Jedburgh’s Castle Jail was built in the 1820s on the site of the Royal Burgh's medieval castle. The castle was once one of the most important Border strongholds but was destroyed in 1409. The area later served as the site of the town gallows until the building of the Jail.

Jedburgh Castle Jail is the finest example of a Howard reform prison in Scotland, built in line with the latest ideas by the great prison reformer, John Howard. Before this time, prisons were filthy, overcrowded and disease-ridden, with debtors, criminals, children and the unconvicted all crushed together.

The Jail was shut in 1886 and its inmates transferred to Edinburgh. The burgh has used parts of the prison for various purposes over the years and since the 1980s it has been open to the public. The Jailer’s House explores the history of the town, while a visit to the cellblocks gives the visitor a taste of life for wardens and prisoners in the 1800s. You may be glad to return to the present day!

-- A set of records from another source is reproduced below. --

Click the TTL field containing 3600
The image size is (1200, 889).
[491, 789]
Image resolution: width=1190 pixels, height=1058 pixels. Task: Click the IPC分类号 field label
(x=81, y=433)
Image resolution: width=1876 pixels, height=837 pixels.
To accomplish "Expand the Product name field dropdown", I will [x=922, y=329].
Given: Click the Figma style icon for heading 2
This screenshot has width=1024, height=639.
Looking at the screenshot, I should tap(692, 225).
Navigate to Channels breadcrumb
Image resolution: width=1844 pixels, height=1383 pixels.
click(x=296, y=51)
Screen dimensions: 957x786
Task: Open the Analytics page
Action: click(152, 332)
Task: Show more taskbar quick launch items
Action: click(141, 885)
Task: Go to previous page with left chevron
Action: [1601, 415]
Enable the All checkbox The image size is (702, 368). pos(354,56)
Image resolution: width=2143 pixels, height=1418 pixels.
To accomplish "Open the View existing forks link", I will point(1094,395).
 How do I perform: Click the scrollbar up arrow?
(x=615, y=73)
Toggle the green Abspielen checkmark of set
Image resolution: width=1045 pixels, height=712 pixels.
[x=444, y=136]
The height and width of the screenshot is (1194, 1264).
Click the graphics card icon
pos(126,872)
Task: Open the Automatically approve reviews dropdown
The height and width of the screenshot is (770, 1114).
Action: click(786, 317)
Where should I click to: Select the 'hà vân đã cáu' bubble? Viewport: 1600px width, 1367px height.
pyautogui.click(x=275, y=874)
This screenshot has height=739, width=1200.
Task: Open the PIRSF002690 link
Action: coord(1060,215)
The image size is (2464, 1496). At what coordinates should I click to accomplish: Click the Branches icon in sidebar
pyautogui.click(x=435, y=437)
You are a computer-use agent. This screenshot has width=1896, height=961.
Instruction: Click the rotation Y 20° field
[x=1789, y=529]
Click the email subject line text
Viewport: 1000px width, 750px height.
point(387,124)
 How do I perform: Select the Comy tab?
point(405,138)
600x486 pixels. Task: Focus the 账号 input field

Inside a curtain wall, the prison is laid out as three detached two-storey rectangular blocks radiating from a central building – the jailer’s house. The prison blocks are linked in a U shape arrangement by exercise yards.

In 2004 the first group of paranormal investigators visited the Jail and reported a high level of unexplained phenonium. Since then The Jail have allowed a limited number of groups to visit on an annual basis.

Banging of doors and screams have been reported arounf The Jail. Chains are often heard rattling in empty rooms. Shadowy figures have been seen roaming the corridors. Dark presence has been reported in some of the cells. Jedburgh Jail is said to be one the most haunted buildings in The Scottish Borders.